Thursday, September 8, 2011

Influential Investor Urges RIM to Sell Itself or Spin Off Patents

RIM BlackBerry

Research in Motion was urged by Jaguar Financial's influential CEO Vic Alboini on Monday to spin off its wireless patent or sell itself outright, according to Bloomberg.

Jaguar has a stake of unknown size in the maker of BlackBerry smartphones and the PlayBook tablet. Alboini told Bloomberg that his recipe for RIM "has the support of several large shareholders who collectively hold less than 5 percent" of the company, according to the news service.

"You cannot put all your eggs in one basket," Alboini said, referring to RIM pinning its hopes on a new operating system, QNX, that the company plans to build a new range of smartphones and mobile devices around in 2012. He advised the smartphone maker to create a committee to study his proposal for either selling itself or spinning off its patents.
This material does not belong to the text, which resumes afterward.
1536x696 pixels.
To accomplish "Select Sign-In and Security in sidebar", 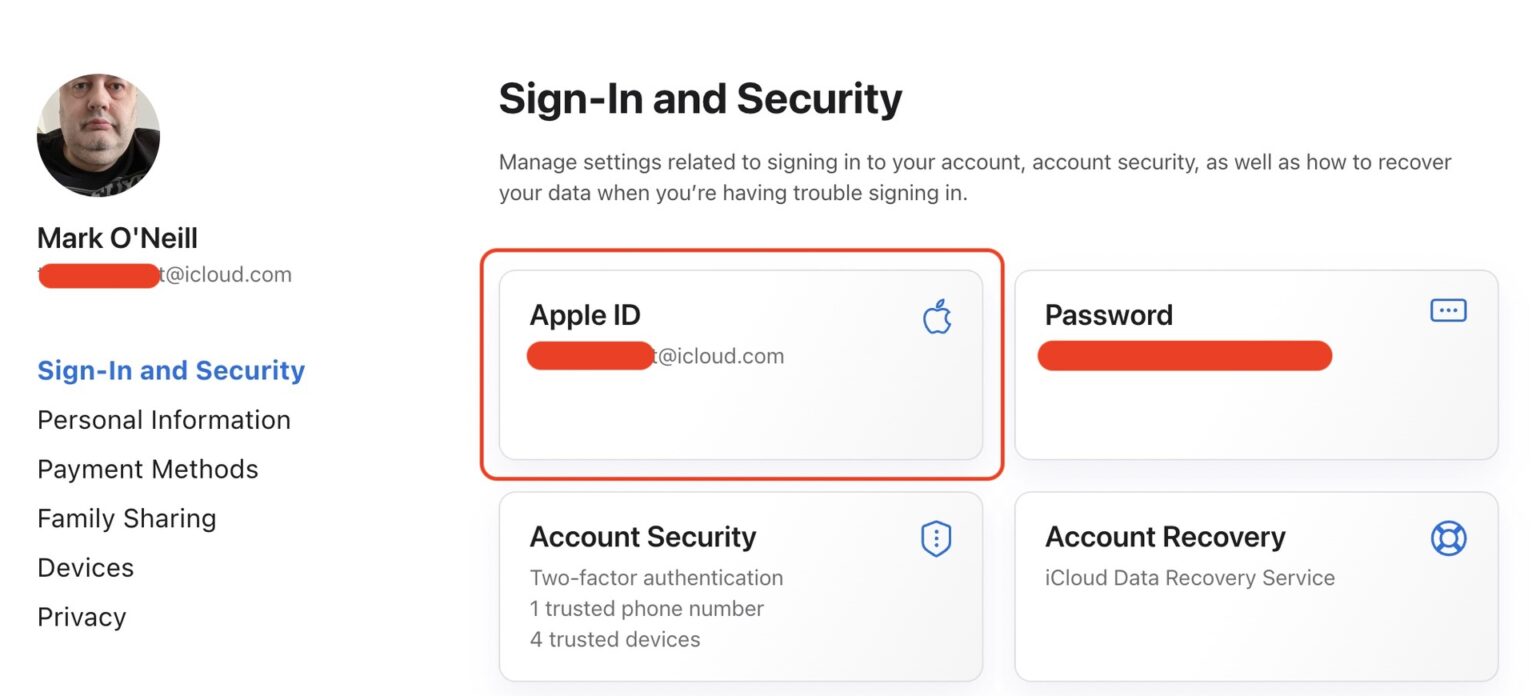I will click(171, 370).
"The board should be saying, 'What if these products don't pan out?' You don't want RIM to turn into another Nortel," he added, referring to the Canadian telecommunications equipment manufacturer that filed for bankruptcy in 2009.

RIM's share price has plummeted in 2011 in the face of gains by rivals Apple and Google in the smartphone market where the Canadian company was once the dominant player and regarded as a top innovator. The PlayBook tablet that RIM launched this year to compete with Apple's market-dominating iPad has been largely considered a dud.

The BlackBerry maker had about a fifth of the global market for smartphones in the second quarter of 2010, but investors watched as RIM's market share dipped to just 12 percent in its most recent quarter, according to Gartner. The main gainers in the smartphone market have been iPhone-maker Apple and Google, which owns the Android mobile operating system used in a host of competitive devices.

Its slice of the global smartphone market fell to 12 percent in the second quarter from 19 percent a year earlier, according to Gartner Inc. Over the same period, iPhone maker Apple climbed to 18 percent from 14 percent, and Google's Android platform rose to 43 percent of the market.

RIM earlier agreed to consider a proposal by Northwest & Ethical Investments to shake up its leadership and said it would have an answer by January 2012. But Alboini said that plan was "woefully inadequate" and an "extreme example that management has not let go," according to Bloomberg.